Just look at the original reigning champ of the Nathan’s Hot Dog Eating Contest, Takeru “The Tsunami” Kobayashi. Usually slim and fit, his enviable six-pack is even more prominently defined with the pressure of 54 hot dogs pushing behind it.
Apparently this difference in physique between American and Japanese speed eaters comes from differences in training style. According to Vivian Halloran, while most American eaters rely on practice runs at all-you-can-eat restaurants, Japanese competitors tend to choose foods that are dense yet high in fiber, like cabbage. The two countries account for the majority of participants in this absurd test of gastric fortitude.
Oftentimes they find themselves competing across the table from one another, the most famous rivalry being the one between Joey Chestnut and Kobayashi over a variety of foods. After Kobayashi’s contract with the ICCE was terminated in 2007, the rivalry ended and Chestnut went on to win the Nathan’s hot dog competition for 8 consecutive years.
With all of its training, leagues, and rankings you might consider speed eating a sport. Each different food requires a precise method for breaking up, chewing, and swallowing. Kobayashi developed his own strategy for hot dogs called the “Solomon method” where he separates dog from bun. Crazy Legs Conti – yes, that’s the name on his driver’s license – can even recite the meat-to-bone ration for chicken wings: 0.66 for a paddle and 0.45 for a drum, which helps him prioritize what to eat first.
But can we really consider this spectacle a sport? It requires no agility, it doesn’t pay much for non-celebrities, and frankly it’s downright nauseating to watch.

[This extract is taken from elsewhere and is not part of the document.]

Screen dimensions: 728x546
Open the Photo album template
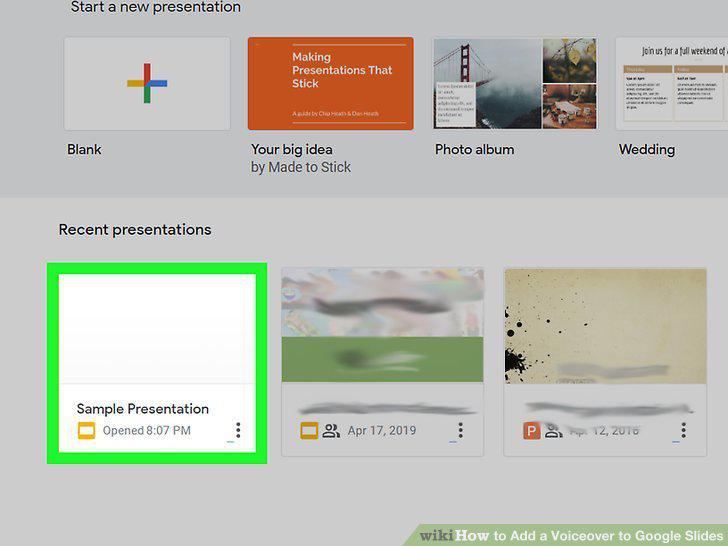pyautogui.click(x=515, y=84)

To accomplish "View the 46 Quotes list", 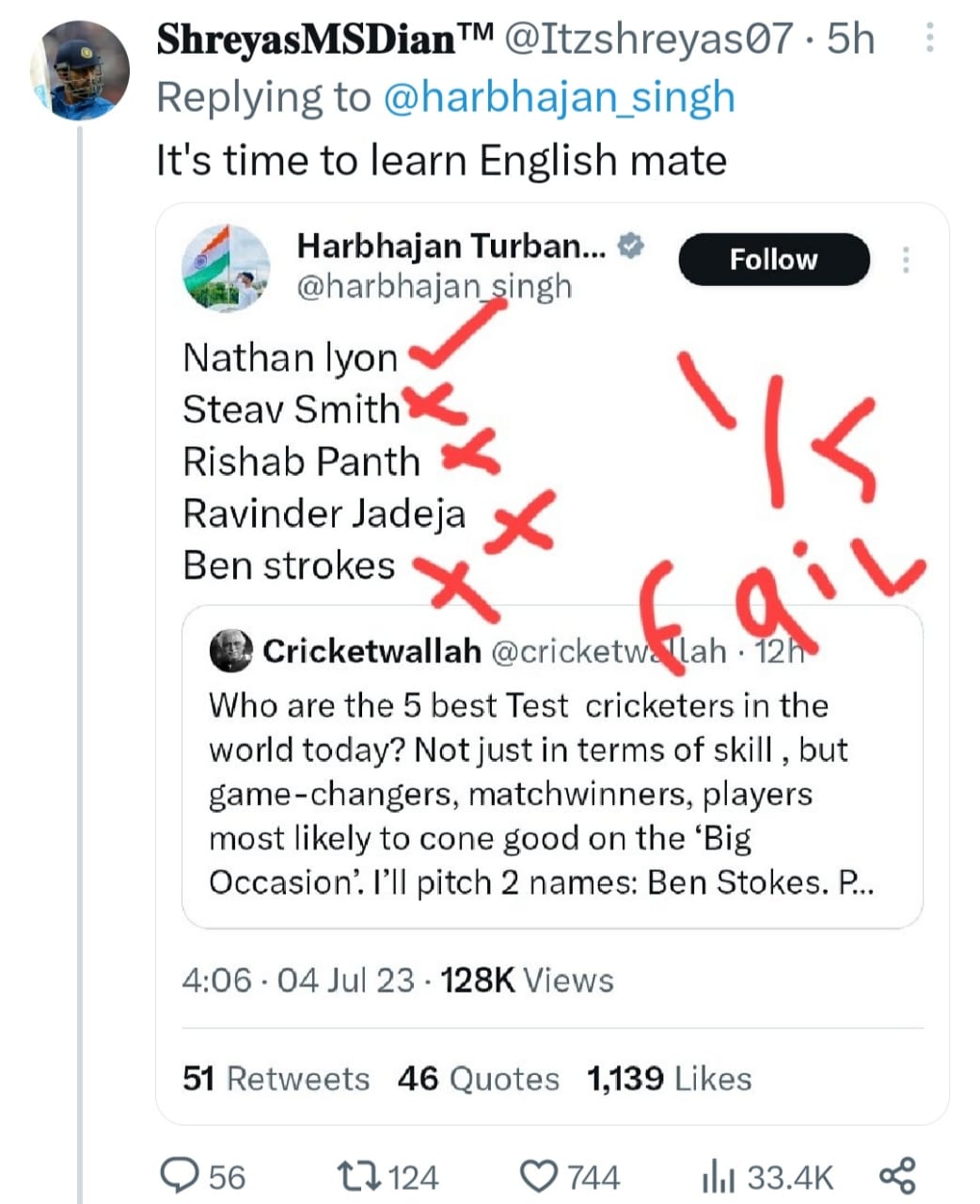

Without the constraints of time or the accreditation of a league competitors would just be gorging themselves in front of a horrified group of bystanders, but according to the gurgitators the audience doesn’t matter much.
Juliet Lee, an adorable and unassuming 100 pound competitor, explained in an interview with The Atlantic that speed eating has helped her feel proud of her large appetite which she used to be ashamed of. Others choose to do it for the glory, or simply because they love to eat.
In any case the level of mental and physical commitment rivals that of any professional athlete, and the performance draws viewers with a magnetizing curiosity. If it doesn’t qualify as a sport, it should be considered an art form.